Selected text:

◇ ◇ ◇ ◇

1. Introduction

Modal power analysis is usually performed after separating modes by spatial mode sorting technologies [1–8]. Integrated multi-mode waveguides and fibers are two typical optical interconnection platforms that can implement spatial-division multiplexing and demultiplexing. Modal power analysis is necessary in this new multiplexing technology, when optical data carried by different modes need to be detected. On the SOI platform, spatial mode sorting utilizes mode coupling in optical devices such as directional couplers [9,10]. The inter-waveguide mode coupling process can be designed to emulate an eigenmode projection operation. This is done by selective phase matching between a specific optical mode in a deliberately designed multi-mode waveguide and the optical mode in a single-mode waveguide, where the optical power carried by the mode in the multi-mode waveguide can be very efficiently coupled or projected into the single-mode waveguide. By repeating this process for the rest of the modes in the multi-mode waveguide, spatial mode sorting can be carried out [11–14]. On the fiber platform, tilted Bragg gratings imprinted to the fiber can be used to realize spatial mode sorting [15,16]. Some approaches capable of extracting both amplitudes and phases have also been demonstrated [17–21]. By mapping the fiber mode to different frequencies, both amplitude and phase of the modes can be extracted without any reference light [17]. Nevertheless, all these methods rely on spatial mode sorting technique that are implemented on the device level. Here we would like to report a novel modal power analyzing method that does not rely on spatial mode sorting, which eliminates the complexity on device level and shifts the burden to the data processing level. Simply speaking, our technique does not involve the actual spatial separation of the modes. Instead, the coherent far-field diffraction image contributed from all the modes is processed as a whole, i.e., as a gray-scale image. The key concept behind our method relies on the fact that there exists certain correlation between the modal power distribution and the corresponding far-field intensity pattern that can be in practice conveniently captured with a charge-coupled device (CCD) or receiver arrays. To uncover this correlation, CNNs are trained with theoretically synthetic sample sets consisting of the far-field intensity patterns with the corresponding modal power distribution as label.

◇ ◇ ◇ ◇

What needs to be done: According to the introduction on modal power analysis, what can be used in practice to capture the far-field intensity pattern? The listing has no connection to the introduction on modal power analysis.

Data drawn from a collection

◇ ◇ ◇ ◇

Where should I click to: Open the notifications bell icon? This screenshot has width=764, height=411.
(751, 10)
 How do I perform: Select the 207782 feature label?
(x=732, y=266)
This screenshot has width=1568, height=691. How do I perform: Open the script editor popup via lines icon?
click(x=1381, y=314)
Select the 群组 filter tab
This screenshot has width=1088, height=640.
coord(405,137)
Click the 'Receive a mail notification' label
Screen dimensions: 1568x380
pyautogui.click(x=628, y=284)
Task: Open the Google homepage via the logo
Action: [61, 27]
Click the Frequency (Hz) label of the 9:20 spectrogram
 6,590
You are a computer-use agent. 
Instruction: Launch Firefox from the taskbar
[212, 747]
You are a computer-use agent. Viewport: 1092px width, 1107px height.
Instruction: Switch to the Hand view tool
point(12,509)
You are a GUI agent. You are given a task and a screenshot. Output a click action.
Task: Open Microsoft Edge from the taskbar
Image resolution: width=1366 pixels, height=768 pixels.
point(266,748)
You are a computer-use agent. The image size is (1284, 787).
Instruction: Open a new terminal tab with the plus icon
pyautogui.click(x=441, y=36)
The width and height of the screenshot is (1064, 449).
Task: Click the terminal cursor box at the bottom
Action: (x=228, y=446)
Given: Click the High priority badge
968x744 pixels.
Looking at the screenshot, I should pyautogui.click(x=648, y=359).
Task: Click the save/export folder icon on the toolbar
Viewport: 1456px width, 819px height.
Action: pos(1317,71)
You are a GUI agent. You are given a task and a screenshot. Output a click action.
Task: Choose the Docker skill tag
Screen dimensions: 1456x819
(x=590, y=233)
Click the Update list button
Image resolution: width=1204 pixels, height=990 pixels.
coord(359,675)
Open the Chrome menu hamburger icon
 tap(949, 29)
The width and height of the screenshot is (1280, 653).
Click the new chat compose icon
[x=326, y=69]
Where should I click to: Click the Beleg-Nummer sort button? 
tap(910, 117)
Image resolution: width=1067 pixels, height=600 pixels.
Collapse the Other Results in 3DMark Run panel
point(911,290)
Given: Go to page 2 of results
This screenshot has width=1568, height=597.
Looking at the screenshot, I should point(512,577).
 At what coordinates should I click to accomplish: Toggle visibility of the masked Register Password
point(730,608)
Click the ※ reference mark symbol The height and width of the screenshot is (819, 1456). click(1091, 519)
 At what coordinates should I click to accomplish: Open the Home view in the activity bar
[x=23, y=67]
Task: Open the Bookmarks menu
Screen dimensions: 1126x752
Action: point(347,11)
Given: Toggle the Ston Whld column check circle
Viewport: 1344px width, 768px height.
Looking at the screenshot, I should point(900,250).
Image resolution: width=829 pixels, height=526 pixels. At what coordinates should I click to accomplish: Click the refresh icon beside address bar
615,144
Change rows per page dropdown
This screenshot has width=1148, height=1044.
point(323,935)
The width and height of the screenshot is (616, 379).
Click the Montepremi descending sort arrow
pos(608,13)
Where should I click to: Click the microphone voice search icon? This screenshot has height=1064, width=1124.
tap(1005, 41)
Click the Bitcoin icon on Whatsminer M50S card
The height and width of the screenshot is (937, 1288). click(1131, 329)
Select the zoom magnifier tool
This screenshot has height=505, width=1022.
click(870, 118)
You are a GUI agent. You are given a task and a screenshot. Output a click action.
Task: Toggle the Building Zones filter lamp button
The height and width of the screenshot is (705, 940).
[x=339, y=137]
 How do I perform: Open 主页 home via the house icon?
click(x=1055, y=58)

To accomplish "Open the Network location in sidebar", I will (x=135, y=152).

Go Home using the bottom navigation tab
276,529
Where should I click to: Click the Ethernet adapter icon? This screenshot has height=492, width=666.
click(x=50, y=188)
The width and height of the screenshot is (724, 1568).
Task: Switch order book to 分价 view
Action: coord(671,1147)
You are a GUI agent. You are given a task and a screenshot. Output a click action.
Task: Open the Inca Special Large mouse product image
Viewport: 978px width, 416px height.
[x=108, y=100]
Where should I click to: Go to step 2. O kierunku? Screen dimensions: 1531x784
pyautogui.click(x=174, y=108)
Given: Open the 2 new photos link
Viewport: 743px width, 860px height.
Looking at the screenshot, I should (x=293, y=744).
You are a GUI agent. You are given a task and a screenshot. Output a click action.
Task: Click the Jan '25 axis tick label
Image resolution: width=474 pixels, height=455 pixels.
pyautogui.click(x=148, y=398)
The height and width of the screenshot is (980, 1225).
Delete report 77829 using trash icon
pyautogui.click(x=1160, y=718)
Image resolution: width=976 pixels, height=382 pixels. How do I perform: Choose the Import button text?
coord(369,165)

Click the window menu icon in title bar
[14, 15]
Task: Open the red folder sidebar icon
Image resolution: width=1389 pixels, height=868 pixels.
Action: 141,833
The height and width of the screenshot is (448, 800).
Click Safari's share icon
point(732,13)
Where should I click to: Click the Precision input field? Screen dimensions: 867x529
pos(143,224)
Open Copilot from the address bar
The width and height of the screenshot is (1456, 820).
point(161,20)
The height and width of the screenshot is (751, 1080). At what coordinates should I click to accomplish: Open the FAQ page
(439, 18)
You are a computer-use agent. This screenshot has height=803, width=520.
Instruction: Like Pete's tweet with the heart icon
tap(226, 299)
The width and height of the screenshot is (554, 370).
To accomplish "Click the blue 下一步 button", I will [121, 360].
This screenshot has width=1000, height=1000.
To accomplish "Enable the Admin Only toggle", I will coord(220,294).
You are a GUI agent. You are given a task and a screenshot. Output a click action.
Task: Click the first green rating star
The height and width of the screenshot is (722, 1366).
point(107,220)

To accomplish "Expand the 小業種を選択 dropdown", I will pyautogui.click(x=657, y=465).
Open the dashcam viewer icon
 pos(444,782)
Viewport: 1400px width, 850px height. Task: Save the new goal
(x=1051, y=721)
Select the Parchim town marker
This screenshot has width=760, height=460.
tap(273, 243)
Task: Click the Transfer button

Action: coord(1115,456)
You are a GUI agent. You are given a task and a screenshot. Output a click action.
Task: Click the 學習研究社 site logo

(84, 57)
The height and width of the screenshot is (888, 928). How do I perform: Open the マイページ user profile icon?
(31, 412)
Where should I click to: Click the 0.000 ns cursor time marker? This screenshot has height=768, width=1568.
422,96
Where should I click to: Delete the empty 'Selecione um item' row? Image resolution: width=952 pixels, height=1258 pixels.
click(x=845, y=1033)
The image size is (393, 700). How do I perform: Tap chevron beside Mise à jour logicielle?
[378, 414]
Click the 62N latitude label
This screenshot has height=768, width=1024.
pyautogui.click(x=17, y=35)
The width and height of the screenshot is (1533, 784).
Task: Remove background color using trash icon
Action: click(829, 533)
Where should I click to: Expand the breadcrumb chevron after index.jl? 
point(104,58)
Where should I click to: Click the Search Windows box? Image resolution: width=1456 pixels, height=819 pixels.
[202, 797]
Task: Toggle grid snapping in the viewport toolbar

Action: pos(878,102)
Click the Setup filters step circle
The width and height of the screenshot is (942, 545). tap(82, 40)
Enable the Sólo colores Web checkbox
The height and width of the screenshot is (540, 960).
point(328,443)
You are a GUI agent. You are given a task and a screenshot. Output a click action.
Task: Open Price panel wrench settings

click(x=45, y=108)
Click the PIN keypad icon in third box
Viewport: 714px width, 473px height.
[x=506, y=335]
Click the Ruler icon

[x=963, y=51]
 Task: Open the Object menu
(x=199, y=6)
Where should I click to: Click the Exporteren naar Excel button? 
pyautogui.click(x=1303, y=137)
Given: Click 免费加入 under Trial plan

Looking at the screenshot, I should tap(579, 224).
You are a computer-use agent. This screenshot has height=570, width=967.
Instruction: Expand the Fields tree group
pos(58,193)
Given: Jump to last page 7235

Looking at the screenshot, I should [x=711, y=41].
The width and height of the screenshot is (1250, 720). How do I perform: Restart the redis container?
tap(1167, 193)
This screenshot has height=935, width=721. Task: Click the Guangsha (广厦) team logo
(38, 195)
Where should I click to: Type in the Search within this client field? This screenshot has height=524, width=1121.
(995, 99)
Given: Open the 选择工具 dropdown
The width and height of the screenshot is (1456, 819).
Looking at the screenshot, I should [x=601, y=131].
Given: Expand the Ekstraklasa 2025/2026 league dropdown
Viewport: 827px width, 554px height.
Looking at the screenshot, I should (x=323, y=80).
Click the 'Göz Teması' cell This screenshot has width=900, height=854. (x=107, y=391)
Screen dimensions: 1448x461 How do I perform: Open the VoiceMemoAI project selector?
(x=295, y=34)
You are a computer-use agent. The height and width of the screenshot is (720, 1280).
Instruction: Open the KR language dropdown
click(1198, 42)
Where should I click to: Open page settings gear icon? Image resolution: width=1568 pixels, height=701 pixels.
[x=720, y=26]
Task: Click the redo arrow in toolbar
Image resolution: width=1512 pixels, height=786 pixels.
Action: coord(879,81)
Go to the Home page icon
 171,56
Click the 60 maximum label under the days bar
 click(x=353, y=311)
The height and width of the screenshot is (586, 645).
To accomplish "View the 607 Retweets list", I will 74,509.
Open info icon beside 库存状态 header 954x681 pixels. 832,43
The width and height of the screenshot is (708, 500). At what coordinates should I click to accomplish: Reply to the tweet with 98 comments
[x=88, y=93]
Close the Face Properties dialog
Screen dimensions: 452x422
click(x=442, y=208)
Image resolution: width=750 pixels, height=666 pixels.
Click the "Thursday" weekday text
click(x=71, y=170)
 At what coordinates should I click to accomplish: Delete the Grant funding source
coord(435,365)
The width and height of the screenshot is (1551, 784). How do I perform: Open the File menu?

◇ ◇ ◇ ◇

Written solution: A charge-coupled device (CCD) or receiver arrays.